(Beginning of The data)

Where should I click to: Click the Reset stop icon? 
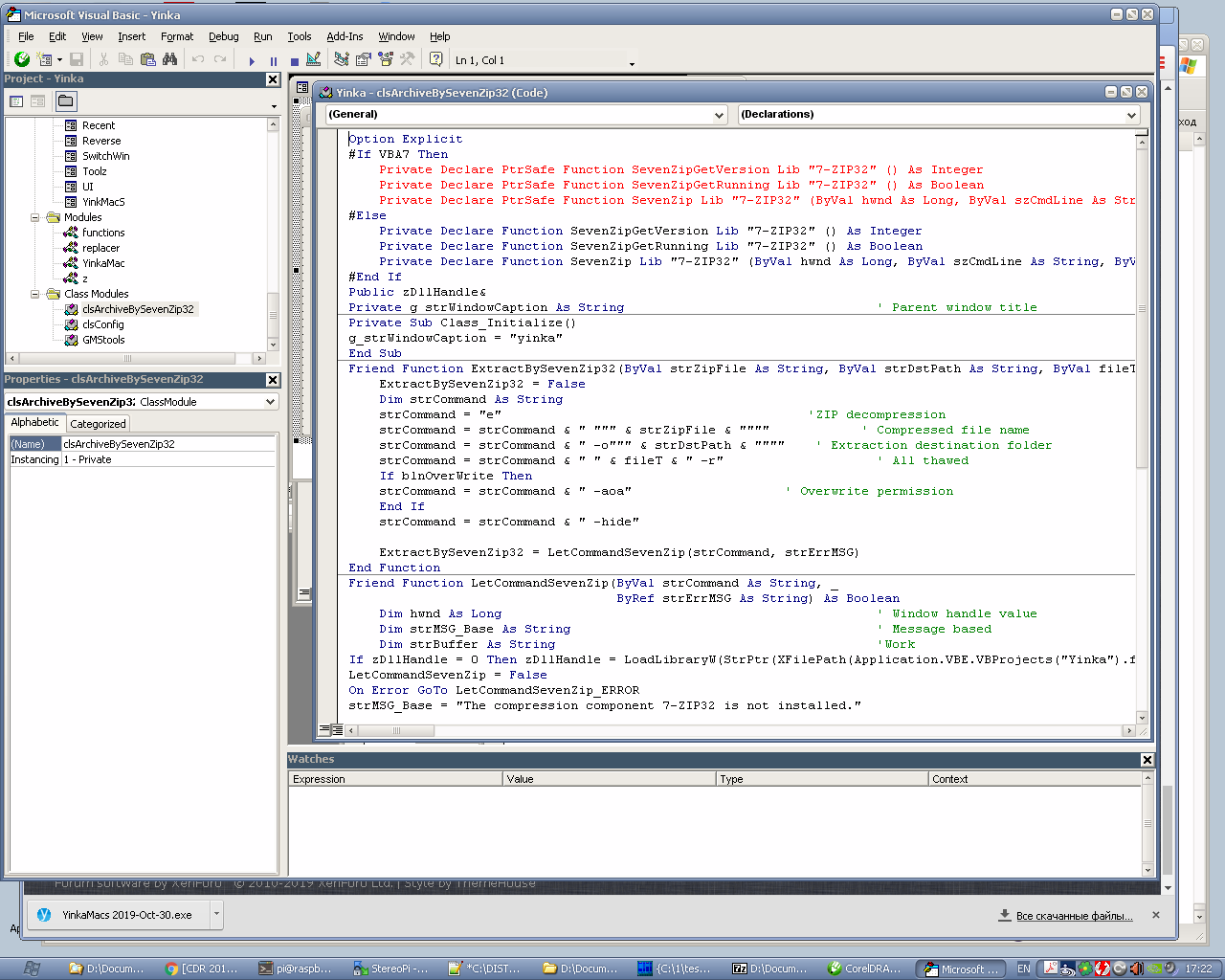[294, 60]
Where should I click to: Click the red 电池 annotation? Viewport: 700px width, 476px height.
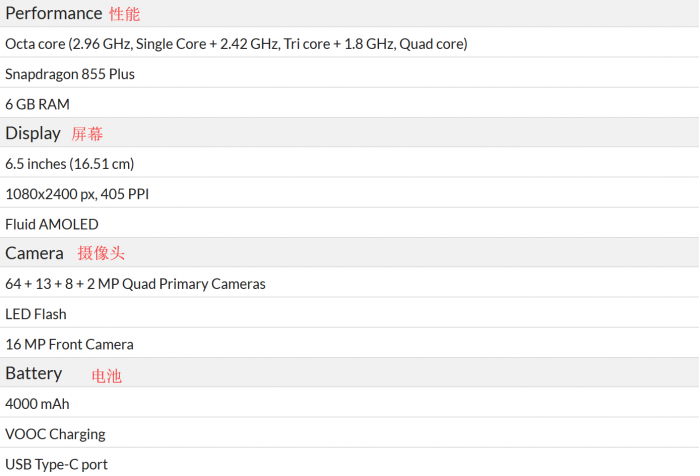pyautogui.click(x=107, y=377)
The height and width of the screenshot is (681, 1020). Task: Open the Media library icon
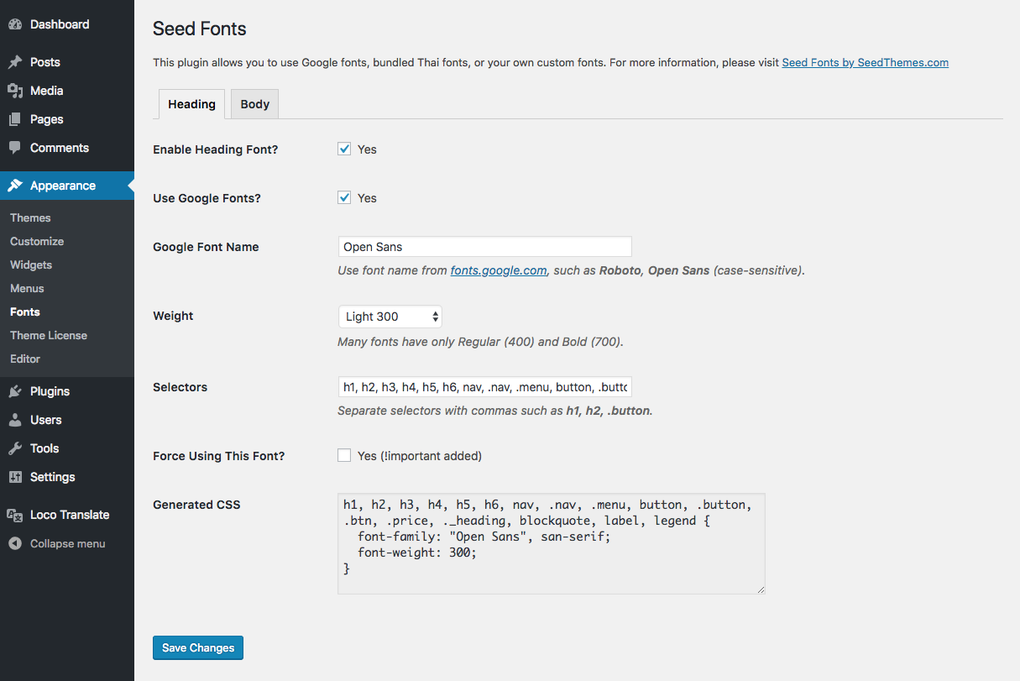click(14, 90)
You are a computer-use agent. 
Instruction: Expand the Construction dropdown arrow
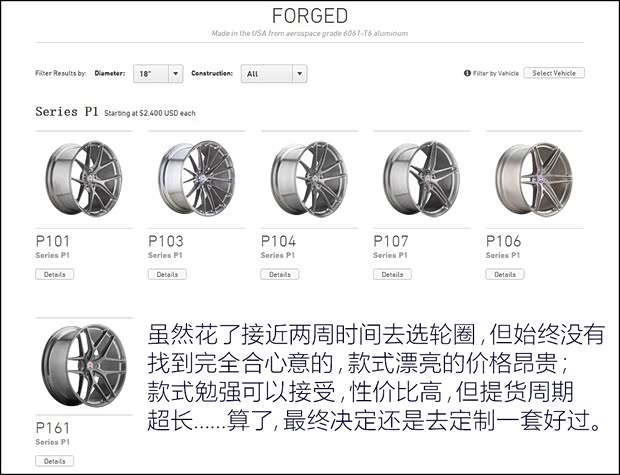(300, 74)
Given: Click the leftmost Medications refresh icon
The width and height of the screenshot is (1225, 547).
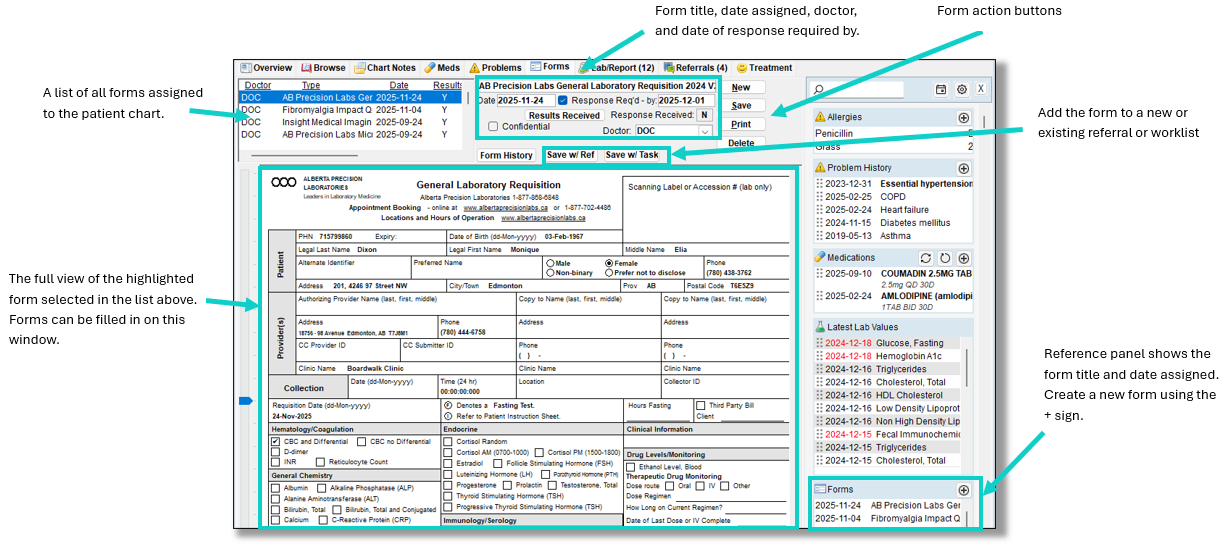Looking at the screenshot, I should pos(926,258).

(End of The data)

_Directions_:
Output exactly and only the lines from the line containing "The width and" to the end of the entries, both included, and omit every picture.

_Exercise solution_:
The width and height of the screenshot is (1225, 547).
Looking at the screenshot, I should pos(926,258).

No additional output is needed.